Significative, a questo proposito, sono le ultime pagine del romanzo, dedicate alla morte di Gesualdo. La
servitù non mostra il benché minimo rispetto per il padrone, ne disattende le richieste (in punto di morte
Gesualdo chiede di poter vedere la figlia, ma la sua richiesta non viene inoltrata) e si lascia andare a commenti e pettegolezzi irriverenti. Brutale è, infine, la battuta che chiude il romanzo: è mattina presto, Gesualdo è appena deceduto e al portinaio che chiede se è il caso di chiudere il portone del palazzo (in segno di
lutto) il domestico, cui è toccato il «regalo» di assistere all’agonia del padrone, risponde: «Sicuro, eh! È roba di famiglia. Adesso bisogna avvertire la cameriera della signora duchessa.» Per quelli del suo ceto di origine Gesualdo non merita rispetto neanche da morto: la morte di uno che ha i calli alle mani («Si vede
com’era nato… Guardate che mani!» commenta il cocchiere), ma che ha avuto la fortuna di arricchirsi e di
far la vita del gran signore, al pari di quelli che "signori" lo sono veramente, per nascita, non merita il disturbo della signora duchessa, la figlia di Gesualdo, che sta ancora riposando; è sufficiente informare la sua
cameriera la quale, quando la padrona si sveglierà, potrà darle, con comodo, la notizia.
LE NOVELLE
La 1^ novella che il Verga scrisse (nel 1874) è Nedda, definita dall’autore «bozzetto siciliano». Con questa
novella Verga cambia completamente il contenuto e lo stile della sua arte, abbandonando la letteratura tardo romantica e aderendo al Verismo. A Nedda seguirono altre novelle, riunite in raccolte. Le principali raccolte sono Vita dei campi, Novelle rusticane, Per le vie. I protagonisti di queste novelle sono sempre loro,
gli umili, i diseredati (pescatori, pastori, contadini), uomini semplici, che vivono per soddisfare i propri bisogni materiali. Emigrare, per loro, è un grave errore e chi lascia il proprio paese, sia che lo lasci perché costretto dagli eventi, sia che lo lasci per libera scelta, o non torna mai più (v. Luca dei Malavoglia), o torna
mutato in peggio (v. il giovane ‘Ntoni, che torna cambiato dal servizio militare prestato a Trieste: non vuole
più fare la vita semplice di prima, non sopporta più il paese e i suoi abitanti).
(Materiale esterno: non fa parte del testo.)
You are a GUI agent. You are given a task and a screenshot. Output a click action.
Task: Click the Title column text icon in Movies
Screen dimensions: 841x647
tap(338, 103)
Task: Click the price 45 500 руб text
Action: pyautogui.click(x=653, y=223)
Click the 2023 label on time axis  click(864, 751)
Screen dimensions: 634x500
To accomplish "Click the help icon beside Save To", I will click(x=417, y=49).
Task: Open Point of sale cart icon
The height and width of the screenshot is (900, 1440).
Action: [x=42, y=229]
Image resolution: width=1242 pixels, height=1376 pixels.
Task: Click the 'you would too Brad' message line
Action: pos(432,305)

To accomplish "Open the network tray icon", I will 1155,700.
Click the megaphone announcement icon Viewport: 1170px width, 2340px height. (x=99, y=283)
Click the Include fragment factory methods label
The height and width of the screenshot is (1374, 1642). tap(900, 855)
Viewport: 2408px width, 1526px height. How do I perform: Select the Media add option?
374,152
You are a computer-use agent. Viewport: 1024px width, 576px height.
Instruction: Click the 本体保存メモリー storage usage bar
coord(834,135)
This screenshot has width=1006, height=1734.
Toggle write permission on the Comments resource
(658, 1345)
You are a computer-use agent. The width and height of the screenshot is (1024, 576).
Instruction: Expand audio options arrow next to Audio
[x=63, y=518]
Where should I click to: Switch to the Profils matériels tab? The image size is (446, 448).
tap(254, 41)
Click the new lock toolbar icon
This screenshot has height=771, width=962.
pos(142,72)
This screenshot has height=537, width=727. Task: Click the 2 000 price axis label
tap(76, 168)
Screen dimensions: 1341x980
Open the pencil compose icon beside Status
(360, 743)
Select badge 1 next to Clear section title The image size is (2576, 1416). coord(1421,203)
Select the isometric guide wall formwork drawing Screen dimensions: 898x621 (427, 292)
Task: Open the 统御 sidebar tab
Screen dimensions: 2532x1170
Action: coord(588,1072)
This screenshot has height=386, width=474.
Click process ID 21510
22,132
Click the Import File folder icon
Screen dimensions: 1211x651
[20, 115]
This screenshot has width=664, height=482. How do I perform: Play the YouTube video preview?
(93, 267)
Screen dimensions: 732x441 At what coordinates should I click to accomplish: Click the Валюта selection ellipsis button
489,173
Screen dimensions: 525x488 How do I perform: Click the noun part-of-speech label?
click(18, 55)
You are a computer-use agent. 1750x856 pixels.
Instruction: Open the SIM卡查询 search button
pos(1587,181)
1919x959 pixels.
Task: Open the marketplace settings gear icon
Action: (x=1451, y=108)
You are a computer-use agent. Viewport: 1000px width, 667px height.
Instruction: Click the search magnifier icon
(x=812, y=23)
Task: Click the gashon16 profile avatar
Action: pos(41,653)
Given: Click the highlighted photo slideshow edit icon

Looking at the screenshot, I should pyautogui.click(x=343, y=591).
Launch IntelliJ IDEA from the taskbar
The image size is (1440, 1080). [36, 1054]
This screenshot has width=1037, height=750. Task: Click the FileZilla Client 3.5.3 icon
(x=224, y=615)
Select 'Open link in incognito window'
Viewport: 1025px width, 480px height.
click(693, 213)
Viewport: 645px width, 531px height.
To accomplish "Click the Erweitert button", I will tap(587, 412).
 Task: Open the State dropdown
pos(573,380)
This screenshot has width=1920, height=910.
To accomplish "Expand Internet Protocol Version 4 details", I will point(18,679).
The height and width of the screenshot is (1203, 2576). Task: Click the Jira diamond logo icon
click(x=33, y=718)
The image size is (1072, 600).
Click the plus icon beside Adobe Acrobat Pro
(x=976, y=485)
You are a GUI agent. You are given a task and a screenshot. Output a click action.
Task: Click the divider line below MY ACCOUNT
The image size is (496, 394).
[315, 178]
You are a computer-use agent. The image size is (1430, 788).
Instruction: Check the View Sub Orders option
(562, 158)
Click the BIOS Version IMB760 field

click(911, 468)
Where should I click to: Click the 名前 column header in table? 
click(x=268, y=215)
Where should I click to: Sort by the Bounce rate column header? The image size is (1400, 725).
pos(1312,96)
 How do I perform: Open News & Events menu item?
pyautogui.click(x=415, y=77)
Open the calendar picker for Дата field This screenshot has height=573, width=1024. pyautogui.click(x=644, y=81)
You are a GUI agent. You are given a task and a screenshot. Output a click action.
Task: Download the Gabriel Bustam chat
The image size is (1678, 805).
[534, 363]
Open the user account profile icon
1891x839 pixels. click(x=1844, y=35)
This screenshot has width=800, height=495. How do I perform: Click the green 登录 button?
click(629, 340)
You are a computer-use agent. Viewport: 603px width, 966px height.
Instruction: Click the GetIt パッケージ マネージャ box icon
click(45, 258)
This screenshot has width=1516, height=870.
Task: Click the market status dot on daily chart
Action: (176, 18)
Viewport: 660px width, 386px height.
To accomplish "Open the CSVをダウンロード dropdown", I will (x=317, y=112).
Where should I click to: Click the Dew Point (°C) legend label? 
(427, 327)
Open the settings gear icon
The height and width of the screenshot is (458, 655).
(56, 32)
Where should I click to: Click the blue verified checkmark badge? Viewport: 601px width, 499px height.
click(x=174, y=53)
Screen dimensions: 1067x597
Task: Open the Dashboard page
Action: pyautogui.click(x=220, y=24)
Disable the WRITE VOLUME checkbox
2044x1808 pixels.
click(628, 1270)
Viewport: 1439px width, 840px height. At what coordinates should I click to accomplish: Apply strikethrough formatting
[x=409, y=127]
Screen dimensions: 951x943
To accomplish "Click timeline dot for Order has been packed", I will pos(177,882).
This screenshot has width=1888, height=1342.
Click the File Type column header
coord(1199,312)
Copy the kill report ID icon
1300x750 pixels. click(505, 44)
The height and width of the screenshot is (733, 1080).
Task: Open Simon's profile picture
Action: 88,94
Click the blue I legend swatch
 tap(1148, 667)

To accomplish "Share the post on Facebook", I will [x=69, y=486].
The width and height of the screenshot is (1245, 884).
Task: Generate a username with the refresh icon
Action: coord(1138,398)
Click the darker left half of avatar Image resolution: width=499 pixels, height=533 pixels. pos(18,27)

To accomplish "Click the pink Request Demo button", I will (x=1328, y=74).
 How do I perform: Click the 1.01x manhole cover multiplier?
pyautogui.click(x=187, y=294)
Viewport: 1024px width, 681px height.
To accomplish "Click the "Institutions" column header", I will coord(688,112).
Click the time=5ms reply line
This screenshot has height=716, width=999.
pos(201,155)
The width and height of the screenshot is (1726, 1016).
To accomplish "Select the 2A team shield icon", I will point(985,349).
Anche il concetto di polizia e di giustizia, così come viene presentato dal nuovo stato unitario, è totalmente
estraneo a questa gente: essa non capisce perché la legge proibisca di fare certe cose e ne imponga altre.
Così il funzionario del Comune e il brigadiere (persone che hanno a che fare con la legge) sono odiati perché pretendono di governare e di far rispettare le regole a gente che, invece, vuole governarsi da sé e seguire le regole locali, da sempre rispettate da tutti.
I personaggi delle novelle, più ancora, forse, di quelli dei romanzi, sono creature selvatiche, che vivono secondo natura. La loro vita è regolata dall’alternarsi delle stagioni e le giornate sono scandite dalla posizione
del sole e delle stelle nel cielo. La loro psicologia è vicina a quella dell’animale e spesso i loro nomignoli
sono appellativi bestiali, di cui nessuno si offende: Rosso Malpelo è il figlio di un povero cavatore di rena,
che i compagni chiamavano con naturalezza Misciu (= Domenico) Bestia, ed è amico di un ragazzo soprannominato Ranocchio. A stabilire tali confronti col mondo animale sono inclini, per istinto, gli stessi personaggi: «Ora sono proprio solo al mondo» pensa Jeli quando gli è morta la madre «come un puledro
smarrito che lo possono mangiare i lupi»; e Rosso Malpelo, nel ricordare l’asino morto della cava, dice:
«Anche il Grigio ha avuto dei colpi di zappa … e anch’esso piegava sotto il peso e gli mancava il fiato per
andare avanti …»: in quell’«anche», martellato due volte, è da sottintendere il paragone «come me».